Vieles lief wirklich gut. Es fällt mir nichts ein, was wirklich schlecht gelaufen ist. Ich durfte erleben, dass Meckenbeuren viel zu bieten hat und auch einiges zu feiern. Dieses Potential weiterhin mit allen Beteiligten gestalten und entwickeln zu dürfen, ist mir eine große Ehre.
Natürlich war es eine enorm anstrengende Zeit, in der ich sehr vieles gelernt habe, auch über mich, und die dazu geführt hat, dass ich inzwischen voll und ganz in meinem Amt als Bürgermeisterin angekommen bin.
Wie wichtig ist Ihnen hierbei der Glaube?
Mein christlicher Glaube hat für mich zentrale Bedeutung und bietet Orientierung für mein Denken und Handeln. Aber auch über christliche Bilder hinaus ist die menschliche Vorstellungskraft ein mächtiges Instrument, das für uns alle wertvolle Chancen bietet. Was wir tagtäglich denken und sagen, trägt unwillkürlich Früchte. Darum besinne ich mich immer wieder und gebe meinen Gedanken bewusst eine Richtung. Dafür finde ich auch Gottesdienste oder ganz allgemein stille Stunden sehr lohnend.
„Wie können wir mit diesen Projekten auch das Gemeinwesen fördern?“
Was wird Sie kommunalpolitisch im Lauf des Jahres noch beschäftigen?
Zwei Schwerpunkte gibt es zu benennen: Zum einen die Klausurtagung des Gemeinderats Ende Oktober. Sie hat das neue kommunale Haushaltsrecht und die Fortschreibung des Flächennutzungsplans als Hauptthemen, sodass es damit 2019 in die Vollen gehen kann.
Parallel dazu erscheint es mir auch wesentlich, der Personalentwicklung im Rathaus und darüber hinaus einen angemessenen Stellenwert einzuräumen und auch die Führungskompetenzen weiter zu verfeinern. Mein Ziel ist, dass alle maximal motiviert und perfekt platziert ihr Bestes geben können und den anstehenden Herausforderungen offen und souverän begegnen.
Und noch weiter vorausgeblickt: Können Sie sich eine Kandidatur für den Kreistag im Jahr 2019 vorstellen?

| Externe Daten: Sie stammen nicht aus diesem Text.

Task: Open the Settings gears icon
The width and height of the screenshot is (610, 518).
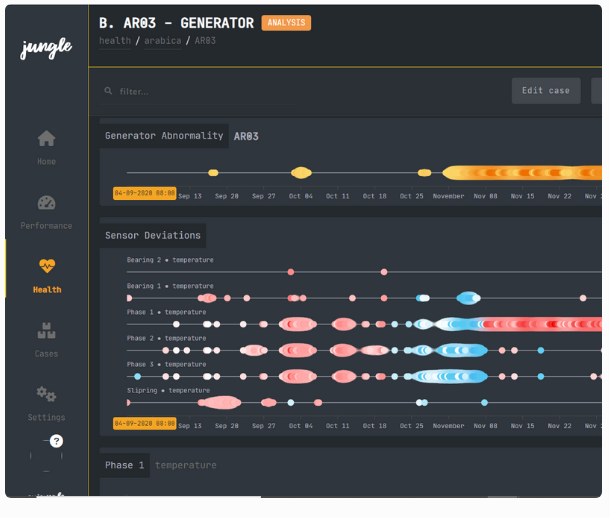Action: pos(46,394)
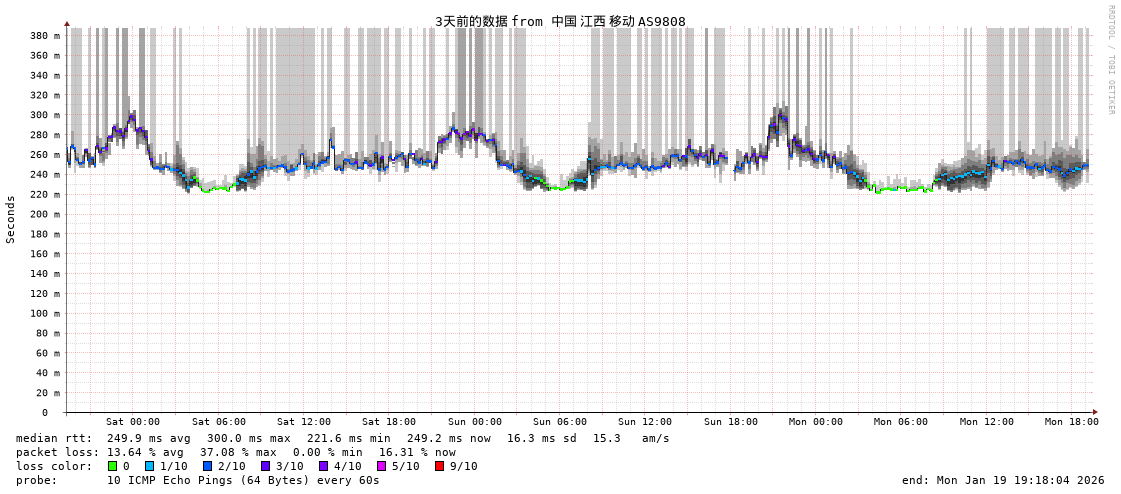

Grundsätzlich ja. Denn ich bin der Meinung, dass Meckenbeuren im Kreistag weiterhin stark vertreten sein sollte. Derzeit führe ich sondierende Gespräche. Ein Gedanke in diesem Zusammenhang ist, dass die Arbeit vor Ort nicht darunter leiden darf. Aber wenn ich allein schon in meine Amtsleiterrunde schaue, dann wird vieles möglich.